For lossy formats (JPEG, WebP, AVIF), lower quality means higher compression and smaller files. At quality 100, compression is minimal (roughly 3-4:1 for JPEG). At quality 50, compression increases significantly (roughly 15-20:1 for JPEG). Quality 70-85 is the typical sweet spot, balancing visual quality and file size.

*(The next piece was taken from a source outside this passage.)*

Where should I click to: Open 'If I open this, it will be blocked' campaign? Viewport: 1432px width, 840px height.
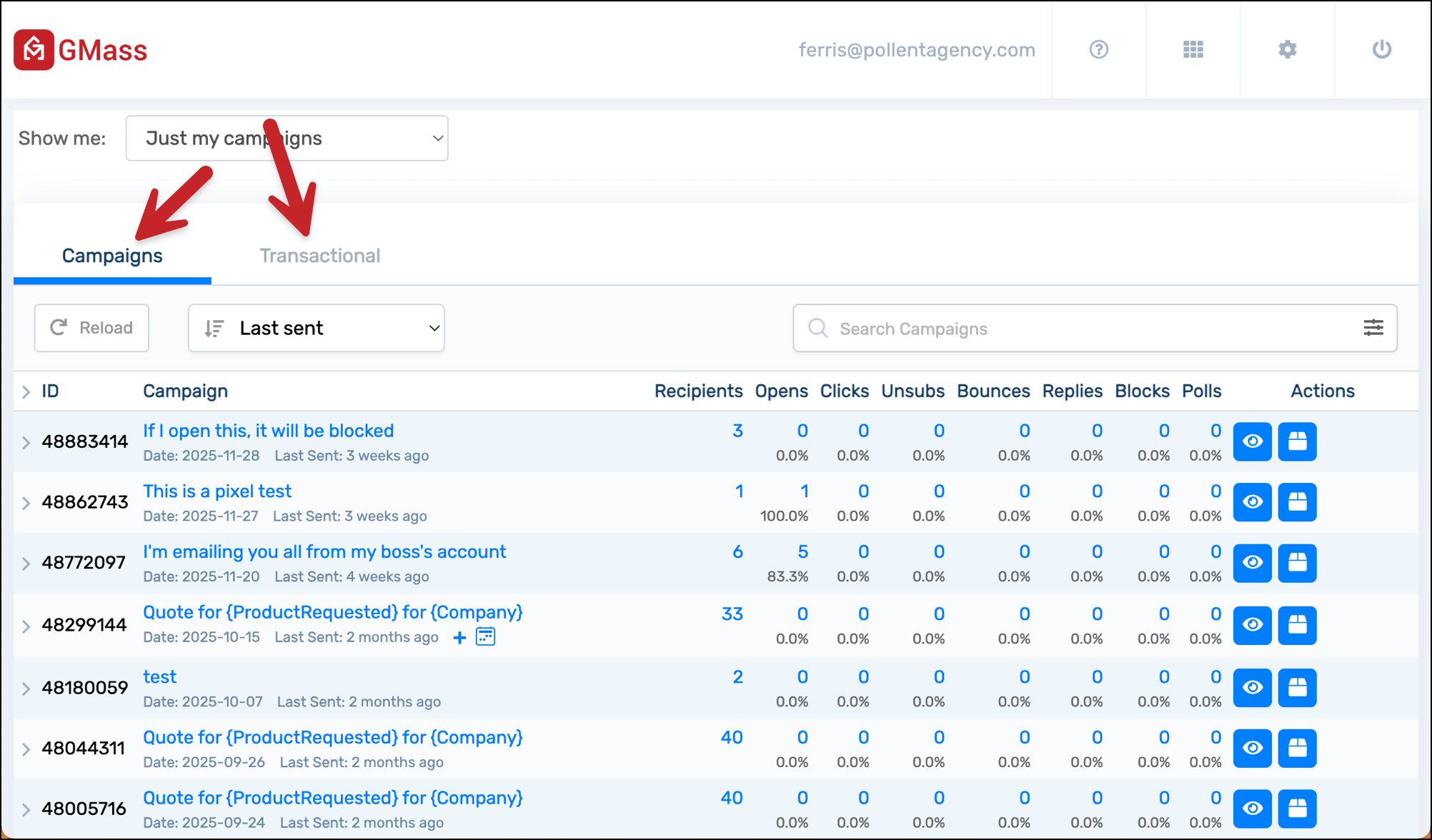268,431
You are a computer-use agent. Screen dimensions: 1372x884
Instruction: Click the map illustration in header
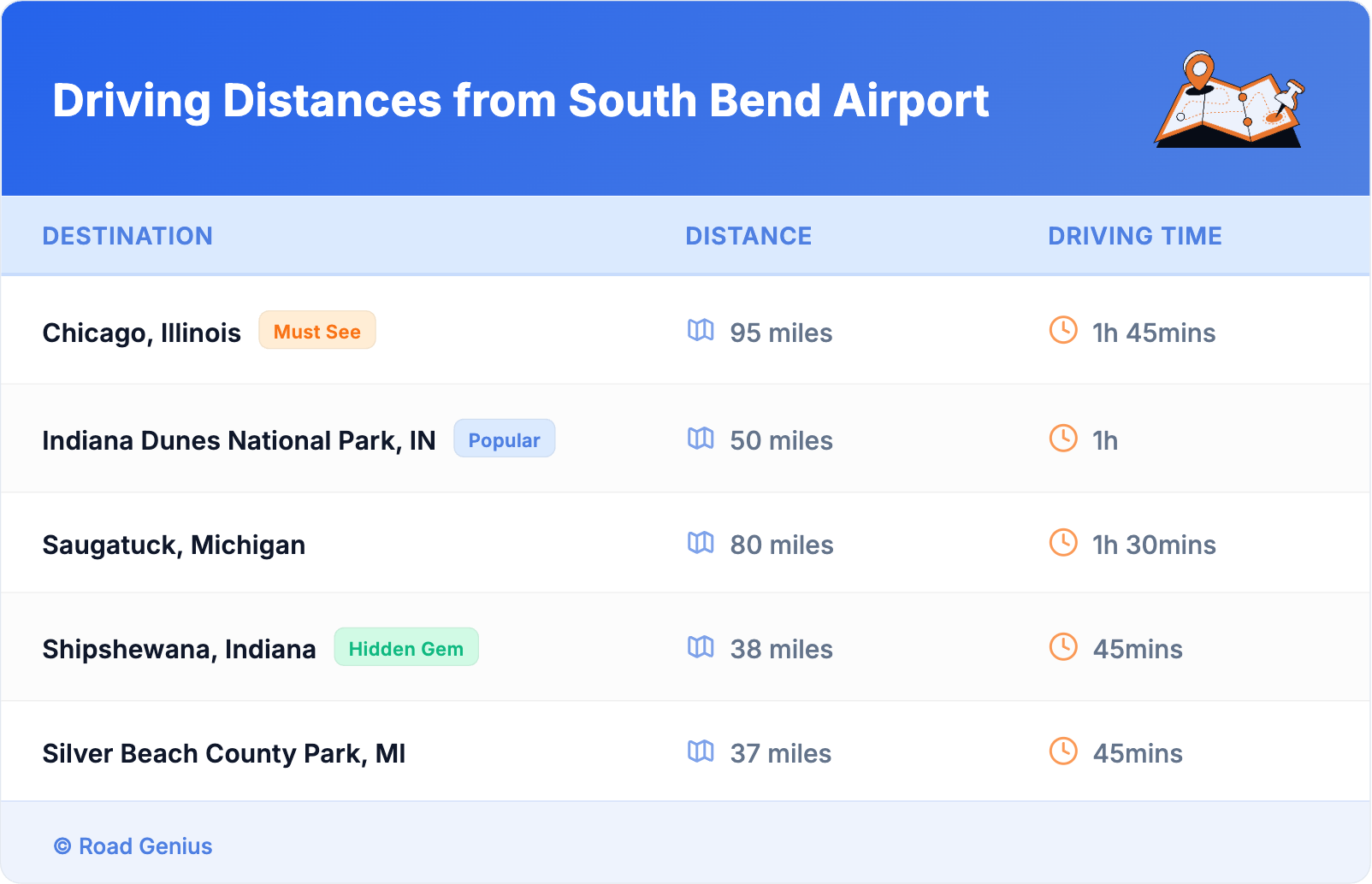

For lossless formats (PNG, BMP, GIF), the quality slider has little to no effect because the compression is determined by the image content rather than a quality setting.

Worked Example

For a 1920x1080 image at 24-bit RGB saved as JPEG at quality 80: Raw size = 1920 x 1080 x 24 / 8 = 6,220,800 bytes = 6,075 KB = 5.93 MB. JPEG compression ratio at quality 80 is approximately 10:1. Estimated file size = 6,075 / 10 = approximately 608 KB. Actual file sizes vary based on image content. Photographs with complex detail compress less than images with large areas of uniform color.

Related Calculators

Frequently Asked Questions

Why does the actual file size differ from the estimate?
Compression efficiency depends heavily on image content. Photographs with gradients and complex textures compress less efficiently than graphics with large areas of solid color. These estimates use average compression ratios. Actual file sizes can vary by 30-50% depending on the specific image.
Which image format should I use for the web?
For photographs, use WebP (best compression) or JPEG (widest compatibility). For graphics, logos, or images with transparency, use WebP or PNG. AVIF offers even better compression than WebP but has less browser support as of 2025. Use the HTML <picture> element to serve WebP/AVIF with JPEG/PNG fallbacks.
What is the difference between lossy and lossless compression?
Lossy compression (JPEG, WebP lossy) permanently removes some image data to achieve smaller files. The removed detail is not recoverable. Lossless compression (PNG, WebP lossless, GIF) reduces file size without losing any image data. The original image can be perfectly reconstructed. Lossy formats produce much smaller files but with some quality loss.
What quality setting should I use for web images?
A quality setting of 75-85 provides a good balance for most web images. Below 70, compression artifacts (blockiness, color banding) become visible in JPEG. Above 85, file size increases significantly with minimal visual improvement. For WebP, a quality of 75-80 typically matches JPEG at quality 85.
How does color depth affect file size?
Color depth determines how many bits are stored per pixel. A 32-bit RGBA image is 33% larger than a 24-bit RGB image because of the extra 8-bit alpha (transparency) channel. An 8-bit grayscale image is one-third the size of a 24-bit RGB image. If your image does not need transparency, saving as 24-bit RGB instead of 32-bit RGBA reduces file size.